I've noticed this tendency in people for years. And so has Dustin Wax, who is someone I don't even know. Check out this brief statement he posted on a website I stumbled across: "A surprisingly large number of people do not know how to take a compliment."
Since I've become a pastor in 1996, I've witnessed this in numerous churches I've served or visited. When people get complimented for singing a song, preaching a message, overseeing a project, leading a ministry, or doing something really well, they just don't know what to do in response.
Often times I hear folks say, "Don't thank me. It was a team effort." A handful of times people have said, "Don't thank me because then God won't give me my reward in Heaven." Sometimes folks will say, "I didn't do it for thanks, so you don't have to say that." Once I saw a singer in a church service almost chastise a congregation for clapping after a song. He said, "No! Don't you clap for me. Give God the glory."
Some people mishandle compliments because they wrestle with a low self esteem or various insecurities. Other people do this because they're theologically confused. And a few people fail to receive compliments well because they're unsure of whether or not people are sincere in praising their efforts.
If you're someone who does this, please hear me out. I'm not picking on you. I'm not down on you. I just want to help you understand a very important truth: It's ok for people to compliment you, and it's ok for you to receive it with a grateful heart.
Paul opened up the book of Ephesians in the sixteenth verse of the first chapter by telling his audience, "I have not stopped giving thanks for you." He's paying them a compliment. The missionary is acknowledging something good about them and is expressing gratitude for the church of Ephesus. You see what's going on here? God told Paul to compliment fellow believers! God is behind the words of affirmation. I sure hope the Ephesians didn't write Paul back with the words, "No! Please don't thank us." Ha! No, I've got a pretty good feeling they accepted his words and were just thankful for the meaningful message.
When someone gives you a compliment, it may be that God is blessing you through their affirming words. Possibly He's whispering words of comfort and approval into your heart at that moment. After all, everyone from time to time benefits from being told they're making a difference.
If you are a person who constantly shoots down compliments that come your way, you need to be careful. Your response, though well intentioned, can actually be a turn off to the person who is trying to bless you. It can come across as ungrateful, rude, or self-righteous. Think about it this way: If you gave someone a gift and they quickly said, "No, don't give me this", you'd be offended or confused, wouldn't you? Well it's the same way when someone is pointing out something good that you did. They're extending you a gift and you're saying "No, don't give me this." It's possible you're confusing or offending the person who is simply trying to be good to you and encourage you.
Folks, it's important to be humble.

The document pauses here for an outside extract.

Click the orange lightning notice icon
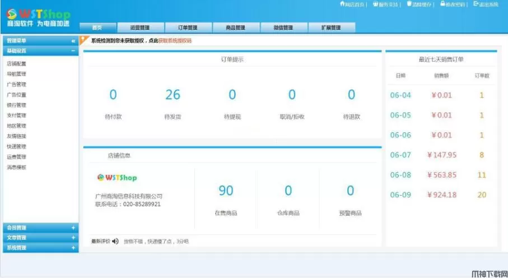coord(85,40)
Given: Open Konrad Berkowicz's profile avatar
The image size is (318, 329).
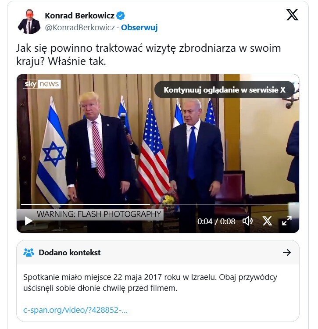Looking at the screenshot, I should pos(29,21).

And certainly we do want God to get the glory and praise in our lives. But with that being said, it's still completely acceptable for people to tell you that you did a good job with something. And it's equally appropriate for you to take their words to heart and simply say, "Hey thanks for your kind words. I really appreciate it."
In Matthew 25:23, we are introduced to the idea of God giving a compliment to one of His people. "Well done, good and faithful servant", He says. God deems it appropriate and right to affirm this man. When those words are uttered, I think two things. First, I'm sure the servant is thankful and wouldn't dream of telling God, "No, don't thank me." Second, I'm reminded that the offering of appropriate, well-deserved, compliments is acceptable in God's eyes, and should be in our eyes as well.
Work on this, ok? Learn to take a compliment. Accept it as a gift that is intended to make your day a little brighter and your life a little better. Ultimately, know that it's ok to kindly say, "Thank you" in response to the one who gave you a word of praise. See it for what it is: A special, blessed moment for you to cherish and enjoy.